DIVISION:Migration & Refugee Division

APPLICANT:  Mr Yat Chi

CASE NUMBER:  1803944

DIBP REFERENCE(S):  BCC2018/324252

MEMBER:Linda Symons

DATE:7 March 2018

PLACE OF DECISION:  Sydney

DECISION:The Tribunal does not have jurisdiction in this matter.

Statement made on 07 March 2018 at 5:59pm

CATCHWORDS

Migration – Visitor (Class FA) visa – Subclass 600 (Visitor) – Requirement for applicant to be in migration zone at time of application – Applicant not in migration zone

LEGISLATION

Migration Act 1958, ss 338, 347, 411, 412

Migration Regulations 1994, 4.02(4)

STATEMENT OF DECISION AND REASONS

APPLICATION FOR REVIEW

  1. An application was made to the Tribunal on 14 February 2018 for review of a decision by the Department of Home Affairs to refuse to grant the applicant a Visitor visa. For the following reasons, the Tribunal has found that it has no jurisdiction in respect of this application.

  2. The Tribunal has jurisdiction to review a decision under the Migration Act 1958 (the Act) if an application is properly made under s.347 or s.412 of that Act, or in limited circumstances not relevant to this application, s.29 of the Administrative Appeals Tribunal Act 1975. Sections 338 and 411 of the Act and r.4.02(4) of the Migration Regulations 1994 set out the range of decisions that are reviewable in the Migration and Refugee Division of the Tribunal. They include decisions to refuse or cancel visas and a range of sponsorship and nomination decisions but not a decision to refuse to grant a Visitor visa where the applicant was outside the migration zone at the time of application, applied under the Tourist stream or the Sponsored Family stream and was not sponsored in accordance with s.338(5)(b) of the Act.

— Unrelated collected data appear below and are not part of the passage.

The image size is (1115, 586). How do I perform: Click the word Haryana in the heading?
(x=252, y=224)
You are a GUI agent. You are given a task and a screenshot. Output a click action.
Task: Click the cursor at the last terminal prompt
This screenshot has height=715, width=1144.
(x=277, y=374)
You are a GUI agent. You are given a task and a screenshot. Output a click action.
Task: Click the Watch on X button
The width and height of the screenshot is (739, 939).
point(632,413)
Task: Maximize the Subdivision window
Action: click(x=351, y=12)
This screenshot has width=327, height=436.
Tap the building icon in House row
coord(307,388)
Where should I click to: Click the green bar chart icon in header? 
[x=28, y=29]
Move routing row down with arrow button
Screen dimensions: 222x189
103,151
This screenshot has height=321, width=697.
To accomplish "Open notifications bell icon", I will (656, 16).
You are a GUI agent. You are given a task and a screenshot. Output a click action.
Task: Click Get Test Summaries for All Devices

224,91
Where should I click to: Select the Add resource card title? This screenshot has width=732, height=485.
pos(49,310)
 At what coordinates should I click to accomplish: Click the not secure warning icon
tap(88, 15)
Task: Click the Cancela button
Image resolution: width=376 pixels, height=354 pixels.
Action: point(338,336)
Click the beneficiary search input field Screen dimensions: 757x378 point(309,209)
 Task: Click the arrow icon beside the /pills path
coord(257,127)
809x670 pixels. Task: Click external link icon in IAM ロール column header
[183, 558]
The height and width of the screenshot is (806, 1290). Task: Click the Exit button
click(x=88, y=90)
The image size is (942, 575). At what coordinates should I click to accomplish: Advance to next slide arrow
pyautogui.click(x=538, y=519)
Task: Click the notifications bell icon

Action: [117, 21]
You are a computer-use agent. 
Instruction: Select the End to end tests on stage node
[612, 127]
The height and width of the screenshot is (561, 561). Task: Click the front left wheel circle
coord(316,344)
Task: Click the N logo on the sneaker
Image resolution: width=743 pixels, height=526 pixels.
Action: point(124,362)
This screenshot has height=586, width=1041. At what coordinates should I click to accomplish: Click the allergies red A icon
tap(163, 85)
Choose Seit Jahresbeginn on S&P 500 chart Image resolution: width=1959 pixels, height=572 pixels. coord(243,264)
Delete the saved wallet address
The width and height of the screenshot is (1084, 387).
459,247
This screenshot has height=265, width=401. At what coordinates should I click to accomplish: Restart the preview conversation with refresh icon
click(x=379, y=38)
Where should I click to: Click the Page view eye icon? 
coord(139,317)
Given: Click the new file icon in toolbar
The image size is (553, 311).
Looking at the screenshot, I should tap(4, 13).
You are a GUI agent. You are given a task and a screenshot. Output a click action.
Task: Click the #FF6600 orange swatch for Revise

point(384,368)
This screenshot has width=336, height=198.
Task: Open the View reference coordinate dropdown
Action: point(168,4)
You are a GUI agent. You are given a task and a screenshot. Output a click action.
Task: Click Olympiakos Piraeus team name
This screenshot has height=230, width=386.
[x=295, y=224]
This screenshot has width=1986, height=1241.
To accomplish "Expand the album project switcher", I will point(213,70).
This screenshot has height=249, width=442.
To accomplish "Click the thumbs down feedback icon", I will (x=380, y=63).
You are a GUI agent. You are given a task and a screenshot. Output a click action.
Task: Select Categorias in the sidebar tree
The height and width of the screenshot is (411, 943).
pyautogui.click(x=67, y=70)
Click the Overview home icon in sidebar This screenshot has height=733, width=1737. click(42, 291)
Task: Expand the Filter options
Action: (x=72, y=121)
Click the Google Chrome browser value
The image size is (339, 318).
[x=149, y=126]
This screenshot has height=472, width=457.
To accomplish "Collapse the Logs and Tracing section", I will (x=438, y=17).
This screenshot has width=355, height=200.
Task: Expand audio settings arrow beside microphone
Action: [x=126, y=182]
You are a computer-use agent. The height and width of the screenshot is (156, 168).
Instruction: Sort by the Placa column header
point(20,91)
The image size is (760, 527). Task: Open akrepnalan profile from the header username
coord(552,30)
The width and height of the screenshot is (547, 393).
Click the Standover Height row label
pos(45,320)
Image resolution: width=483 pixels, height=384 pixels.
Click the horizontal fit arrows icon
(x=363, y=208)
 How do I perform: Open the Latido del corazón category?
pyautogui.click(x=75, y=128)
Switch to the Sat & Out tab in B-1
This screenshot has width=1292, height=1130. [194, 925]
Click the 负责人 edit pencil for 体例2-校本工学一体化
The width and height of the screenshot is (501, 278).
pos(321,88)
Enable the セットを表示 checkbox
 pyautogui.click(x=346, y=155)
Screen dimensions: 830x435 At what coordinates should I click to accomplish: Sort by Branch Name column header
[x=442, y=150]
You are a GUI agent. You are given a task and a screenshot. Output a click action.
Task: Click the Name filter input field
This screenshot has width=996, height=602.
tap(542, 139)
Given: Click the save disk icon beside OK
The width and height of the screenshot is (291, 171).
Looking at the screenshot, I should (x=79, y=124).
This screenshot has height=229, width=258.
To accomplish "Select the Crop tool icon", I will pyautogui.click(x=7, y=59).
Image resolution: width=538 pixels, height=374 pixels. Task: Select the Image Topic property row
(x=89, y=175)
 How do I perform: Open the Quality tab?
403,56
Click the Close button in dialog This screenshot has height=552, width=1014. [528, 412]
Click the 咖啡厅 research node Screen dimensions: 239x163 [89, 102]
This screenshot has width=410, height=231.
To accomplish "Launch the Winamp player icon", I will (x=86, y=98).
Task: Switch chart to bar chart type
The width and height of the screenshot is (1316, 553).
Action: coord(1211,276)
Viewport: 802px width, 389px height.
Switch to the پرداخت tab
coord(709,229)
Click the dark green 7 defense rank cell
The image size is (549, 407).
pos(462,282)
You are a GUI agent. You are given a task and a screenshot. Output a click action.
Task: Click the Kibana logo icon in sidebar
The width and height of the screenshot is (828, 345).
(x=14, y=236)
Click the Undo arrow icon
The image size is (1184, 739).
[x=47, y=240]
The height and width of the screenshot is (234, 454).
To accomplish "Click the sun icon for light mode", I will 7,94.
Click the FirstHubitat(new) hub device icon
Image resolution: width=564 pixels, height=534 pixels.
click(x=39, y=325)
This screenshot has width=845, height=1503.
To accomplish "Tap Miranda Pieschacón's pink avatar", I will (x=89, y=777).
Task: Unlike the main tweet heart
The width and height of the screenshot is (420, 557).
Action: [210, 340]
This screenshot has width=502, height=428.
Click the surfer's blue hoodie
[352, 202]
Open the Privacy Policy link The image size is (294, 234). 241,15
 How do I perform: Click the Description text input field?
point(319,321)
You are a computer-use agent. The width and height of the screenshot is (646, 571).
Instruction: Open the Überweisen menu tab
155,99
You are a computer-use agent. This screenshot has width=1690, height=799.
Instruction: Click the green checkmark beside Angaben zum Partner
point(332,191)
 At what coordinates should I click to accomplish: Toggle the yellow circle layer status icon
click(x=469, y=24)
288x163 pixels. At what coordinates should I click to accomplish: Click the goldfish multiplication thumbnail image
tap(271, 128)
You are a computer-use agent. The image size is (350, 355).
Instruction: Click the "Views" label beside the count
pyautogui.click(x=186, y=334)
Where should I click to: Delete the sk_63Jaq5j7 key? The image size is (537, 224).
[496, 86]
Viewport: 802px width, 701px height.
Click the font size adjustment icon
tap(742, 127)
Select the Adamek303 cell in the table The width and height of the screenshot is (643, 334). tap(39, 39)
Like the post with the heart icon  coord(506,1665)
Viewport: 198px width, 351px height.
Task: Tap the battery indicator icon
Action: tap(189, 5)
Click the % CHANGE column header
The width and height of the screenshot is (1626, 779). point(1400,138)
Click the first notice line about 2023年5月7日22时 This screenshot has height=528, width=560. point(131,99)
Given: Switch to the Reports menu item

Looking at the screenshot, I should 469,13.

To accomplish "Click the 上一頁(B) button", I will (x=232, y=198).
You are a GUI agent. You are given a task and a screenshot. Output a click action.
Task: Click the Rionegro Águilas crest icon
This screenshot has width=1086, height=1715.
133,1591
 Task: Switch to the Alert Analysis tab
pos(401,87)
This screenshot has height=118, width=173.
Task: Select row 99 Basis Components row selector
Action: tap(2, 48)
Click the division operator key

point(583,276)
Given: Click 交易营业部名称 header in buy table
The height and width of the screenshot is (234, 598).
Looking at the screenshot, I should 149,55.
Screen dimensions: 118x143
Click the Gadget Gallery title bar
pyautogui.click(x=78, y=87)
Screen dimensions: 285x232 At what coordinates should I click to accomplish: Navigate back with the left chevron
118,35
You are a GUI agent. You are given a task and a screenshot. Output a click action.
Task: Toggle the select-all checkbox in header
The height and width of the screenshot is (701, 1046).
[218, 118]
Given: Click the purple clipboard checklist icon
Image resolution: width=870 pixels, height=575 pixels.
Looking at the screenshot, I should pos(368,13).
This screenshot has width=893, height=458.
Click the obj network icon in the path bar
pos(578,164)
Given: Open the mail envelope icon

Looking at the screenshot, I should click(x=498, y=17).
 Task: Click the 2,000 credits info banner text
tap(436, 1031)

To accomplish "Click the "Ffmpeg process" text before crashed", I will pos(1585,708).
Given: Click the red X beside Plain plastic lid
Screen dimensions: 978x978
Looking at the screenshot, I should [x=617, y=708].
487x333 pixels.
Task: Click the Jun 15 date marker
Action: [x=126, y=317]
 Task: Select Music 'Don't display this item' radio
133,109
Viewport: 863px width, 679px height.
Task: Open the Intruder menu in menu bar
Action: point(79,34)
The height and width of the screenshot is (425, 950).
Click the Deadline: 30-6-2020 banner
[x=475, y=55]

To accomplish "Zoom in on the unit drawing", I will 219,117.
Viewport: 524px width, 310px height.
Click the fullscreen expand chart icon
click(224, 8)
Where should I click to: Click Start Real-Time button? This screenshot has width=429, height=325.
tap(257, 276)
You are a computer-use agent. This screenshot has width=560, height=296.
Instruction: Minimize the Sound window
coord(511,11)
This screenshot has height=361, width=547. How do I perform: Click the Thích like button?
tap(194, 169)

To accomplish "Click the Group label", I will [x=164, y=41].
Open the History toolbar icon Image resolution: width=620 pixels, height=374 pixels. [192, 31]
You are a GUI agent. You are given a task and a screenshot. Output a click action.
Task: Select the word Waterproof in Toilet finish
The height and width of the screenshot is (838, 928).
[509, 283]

  3. On 19 February 2018, the Tribunal wrote to the applicant, indicated why his application for review may not be valid and invited him to make comments on the validity of his application for review, in writing, by 5 March 2018. This letter was sent to him by email on 19 February 2018. On 22 February 2018, the Tribunal received an email letter from him acknowledging receipt of the Tribunal’s letter and inquiring as to what he should do to get a Member to review his application.

  4. On 22 February 2018, the Tribunal again wrote to the applicant and explained to him that he had an opportunity to make written comments by 5 March 2018 in relation to whether a valid application for review has been made before his application is referred to a Member to determine. This letter was sent to him by email on 22 February 2018.

  5. On 28 February 2018, the Tribunal received another email letter from the applicant indicating that he did not understand, he had received a document that stated that he needed to contact a Member by 5 May and inquiring about what steps he needed to take to get his application reviewed by a Member.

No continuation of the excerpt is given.